▶ _Given exercise 1_
Which timestamps appear in the serialization log of the temporal table ordering thread, in the order they are logged?
▶ _Given exercise 2_
Extend the thread on temporal table ordering, starting right after its final line.

You are viewing a plain text version of this content. The canonical link for it is here.
Posted to dev@flink.apache.org by Dominik Wosiński <wo...@gmail.com> on 2020/11/23 13:24:21 UTC

Temporal Table Ordering

Hey,
I have a question about the ordering of the messages in the Temporal Table.
I can observe that for one of my jobs the order of input is correct but the
order of the output is not correct.
Say I have two streams that both have *id* field which will be used to join
and also for Kafka partitioning. Let's say the streams are A and B, and the
stream B is used to create a temporal table function.

I have added logging for all elements that are deserialized and serialized
by jobs. So, I can see the following situation:

*Deserializing B with id = 1 and timestamp = 10*
*Deserializing A with id = 1 and timestamp = 20*
*Deserializing A with id = 1 and timestamp = 30*
*Deserializing A with id = 1 and timestamp = 40*
*[Other messages that cause watermarks to be pushed]*

But the logging from serialization schema is:

*Serializing Joined with id = 1 and timestamp = 30*
*Serializing Joined with id = 1 and timestamp = 20*
*Serializing Joined with id = 1 and timestamp = 10*
*Serializing Joined with id = 1 and timestamp = 40*

The input data has proper ordering and is properly partitioned on Kafka. Is
there any known issue that might be causing that? I have virtually run out
of ideas on why I might be observing that.

I will be glad for any help.
Best Regards,
Dom.

Re: Temporal Table Ordering

Posted by Till Rohrmann <tr...@apache.org>.
Hi Dominik,

Are you using Flink's Table API or SQL? If yes, maybe you can share the
program with us to see what exactly your user program is doing. Also it
would help us if you have some example data that would help reproducing the
problem. Moreover, which Flink version are you running?

Cheers,
Till

On Mon, Nov 23, 2020 at 2:24 PM Dominik Wosiński <wo...@gmail.com> wrote:

> Hey,
> I have a question about the ordering of the messages in the Temporal Table.

▶ _Data segment_
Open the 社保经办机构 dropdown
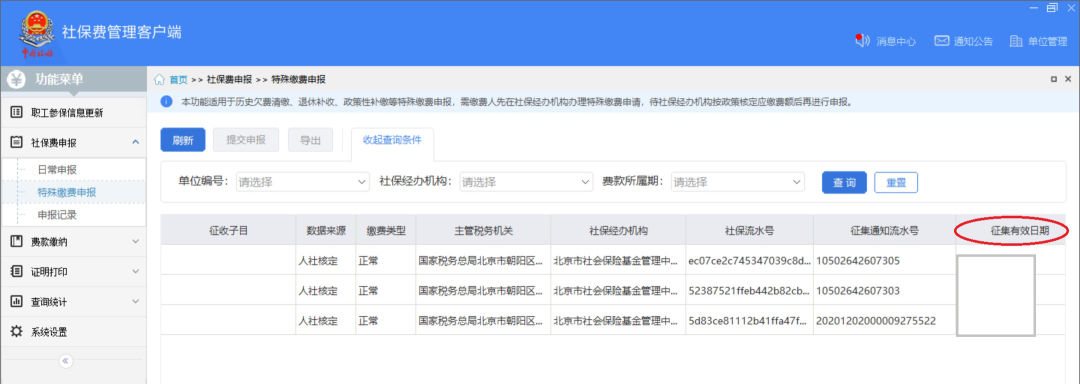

▶ _Written answer 1_
30, 20, 10, 40

▶ _Written answer 2_
> I can observe that for one of my jobs the order of input is correct but the
> order of the output is not correct.
> Say I have two streams that both have *id* field which will be used to join
> and also for Kafka partitioning. Let's say the streams are A and B, and the
> stream B is used to create a temporal table function.
>
> I have added logging for all elements that are deserialized and serialized
> by jobs. So, I can see the following situation:
>
> *Deserializing B with id = 1 and timestamp = 10*
> *Deserializing A with id = 1 and timestamp = 20*
> *Deserializing A with id = 1 and timestamp = 30*
> *Deserializing A with id = 1 and timestamp = 40*
> *[Other messages that cause watermarks to be pushed]*
>
> But the logging from serialization schema is:
>
> *Serializing Joined with id = 1 and timestamp = 30*
> *Serializing Joined with id = 1 and timestamp = 20*
> *Serializing Joined with id = 1 and timestamp = 10*
> *Serializing Joined with id = 1 and timestamp = 40*
>
> The input data has proper ordering and is properly partitioned on Kafka. Is
> there any known issue that might be causing that? I have virtually run out
> of ideas on why I might be observing that.
>
> I will be glad for any help.
> Best Regards,
> Dom.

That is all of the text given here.